US-China ideational conflict has deep roots. The American embrace of Western Enlightenment liberal values, and the belief that political rights associated with those values are universal, long has underpinned a “crusader state” version of US foreign policy. For China, US efforts, or demands, to alter China’s political order recall the painful nineteenth- to mid-twentieth-century period of humiliating encroachment by, and subservience to, foreign powers that impelled generations of Chinese nationalist revolutionaries, including the early leaders of the CCP and the PRC. The clash of ideologies has now again become more salient, in part because it has become entwined with the increasingly contentious great power politics of US-China relations.

Although human rights and other values issues generally had been deemphasized during the Obama administration and the early Trump administration,61 such issues have been a chronic source of friction in bilateral relations, and the Trump-era’s volatile foreign policy at times wove arguments that stressed conflicting values into its framing of China as a rival and revisionist power. In a 2018 speech that was highly publicized in the US and very much noted in China, Vice President Mike Pence characterized China as “employing a whole-of-government approach, using political, economic, and military tools, as well as propaganda, to advance its influence and benefit its interests in the United States” while the US was “building new and stronger bonds with nations that share our values across the [Indo-Pacific] region.”62 Drawing on its predecessors’ Asia policies and expanding their geographic scope, the Trump administration made a Free and Open Indo-Pacific—including an alignment among democratic states along China’s periphery—the rhetorical centerpiece of its policy toward a vast region that included the front lines of growing US-China competition. The Biden administration pledged to outdo its predecessor on several of these fronts, placing even greater emphasis on cooperating with American allies in the Indo-Pacific, elevating the importance of democratic values in US foreign policy, and forging a united front with like-minded partners to confront China’s human rights violations.63

In Beijing’s view, Washington’s ostensibly values-based criticism of China’s harsh treatment of human rights lawyers, democracy activists, and feminists; its restrictions on internet content and access; its massive detention and forced assimilation of Uyghurs in Xinjiang; and its erosion of the promises of autonomy, democracy, and the rule of law in Hong Kong—along with Washington’s Free and Open Indo-Pacific gambit—are part of a comprehensive strategy to preserve US dominance in the region amid relatively declining American power, and to thwart China’s return to its rightful role as a great power and preeminent Asian power.
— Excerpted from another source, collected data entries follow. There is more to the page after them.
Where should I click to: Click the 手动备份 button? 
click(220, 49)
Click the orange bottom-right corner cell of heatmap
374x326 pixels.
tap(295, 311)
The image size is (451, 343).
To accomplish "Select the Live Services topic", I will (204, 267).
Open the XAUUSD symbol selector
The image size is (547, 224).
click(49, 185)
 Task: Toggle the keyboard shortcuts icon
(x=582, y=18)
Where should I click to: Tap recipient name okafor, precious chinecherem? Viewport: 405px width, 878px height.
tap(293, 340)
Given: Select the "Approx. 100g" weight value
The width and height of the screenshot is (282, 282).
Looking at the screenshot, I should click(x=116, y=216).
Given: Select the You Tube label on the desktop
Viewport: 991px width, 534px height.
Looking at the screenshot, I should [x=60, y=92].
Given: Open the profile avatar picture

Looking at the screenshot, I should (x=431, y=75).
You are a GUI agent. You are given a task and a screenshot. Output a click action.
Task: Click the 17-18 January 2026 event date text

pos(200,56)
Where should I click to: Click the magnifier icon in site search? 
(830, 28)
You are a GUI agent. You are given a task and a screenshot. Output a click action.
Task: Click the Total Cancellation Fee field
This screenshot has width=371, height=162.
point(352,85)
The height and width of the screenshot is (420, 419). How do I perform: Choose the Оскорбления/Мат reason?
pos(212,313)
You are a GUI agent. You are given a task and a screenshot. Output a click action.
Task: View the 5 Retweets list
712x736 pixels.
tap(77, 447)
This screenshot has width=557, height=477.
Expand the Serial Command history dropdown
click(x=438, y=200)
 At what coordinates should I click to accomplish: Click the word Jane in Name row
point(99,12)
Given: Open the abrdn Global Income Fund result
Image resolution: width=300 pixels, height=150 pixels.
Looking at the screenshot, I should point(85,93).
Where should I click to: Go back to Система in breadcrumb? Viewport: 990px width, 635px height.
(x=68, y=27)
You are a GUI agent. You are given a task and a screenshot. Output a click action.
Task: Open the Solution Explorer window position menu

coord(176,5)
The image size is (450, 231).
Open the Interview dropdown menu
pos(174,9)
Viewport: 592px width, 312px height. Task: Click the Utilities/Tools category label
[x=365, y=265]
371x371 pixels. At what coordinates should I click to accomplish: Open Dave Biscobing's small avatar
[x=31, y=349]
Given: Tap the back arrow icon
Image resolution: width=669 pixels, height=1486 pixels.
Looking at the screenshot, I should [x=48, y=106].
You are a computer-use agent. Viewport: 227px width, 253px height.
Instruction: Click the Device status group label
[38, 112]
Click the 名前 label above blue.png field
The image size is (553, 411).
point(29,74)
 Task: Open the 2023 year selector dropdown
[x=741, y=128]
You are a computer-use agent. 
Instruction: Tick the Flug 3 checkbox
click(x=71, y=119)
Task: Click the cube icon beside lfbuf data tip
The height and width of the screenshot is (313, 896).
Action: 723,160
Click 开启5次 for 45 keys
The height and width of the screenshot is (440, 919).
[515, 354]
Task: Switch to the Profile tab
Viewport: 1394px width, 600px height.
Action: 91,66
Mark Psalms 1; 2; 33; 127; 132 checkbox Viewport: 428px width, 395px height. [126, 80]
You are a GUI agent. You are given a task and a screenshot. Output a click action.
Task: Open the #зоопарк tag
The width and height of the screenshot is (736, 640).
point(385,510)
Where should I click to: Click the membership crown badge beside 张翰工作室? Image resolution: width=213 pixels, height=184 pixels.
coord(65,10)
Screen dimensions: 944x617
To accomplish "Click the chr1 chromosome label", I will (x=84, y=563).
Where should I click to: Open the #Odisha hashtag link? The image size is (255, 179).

For the Xi-era Chinese leadership, its mission of national rejuvenation requires the preservation of one-party rule and a Chinese political order that the US’s values agenda seeks to undermine. As feuding between Beijing and Washington over the COVID-19 pandemic unfolded, conflict intensified on the ideational front. During Trump’s presidency, US officials and politicians began to frame the targets of their criticism as the policies and actions of “the Chinese Communist Party”—rather than “China”—in an attempt to challenge the claim that the Party represented the Chinese people and China’s national interests.64 Under Biden, the US is less likely to embrace the most inflammatory rhetoric targeting the legitimacy of CCP rule. However, there is little appetite for returning to the approach that had delinked human rights issues from other concerns during the era of engagement. Instead, the Biden administration aims to balance its declared commitment to address such issues as Beijing’s harsh repression in Xinjiang, tightening restrictions on civil and political rights in Hong Kong, and evaporating tolerance for expression of dissident views among China’s elite with a professed preference to rebuild cooperation with Beijing on urgent matters of common interest, most notably the battle against the COVID-19 pandemic and climate change.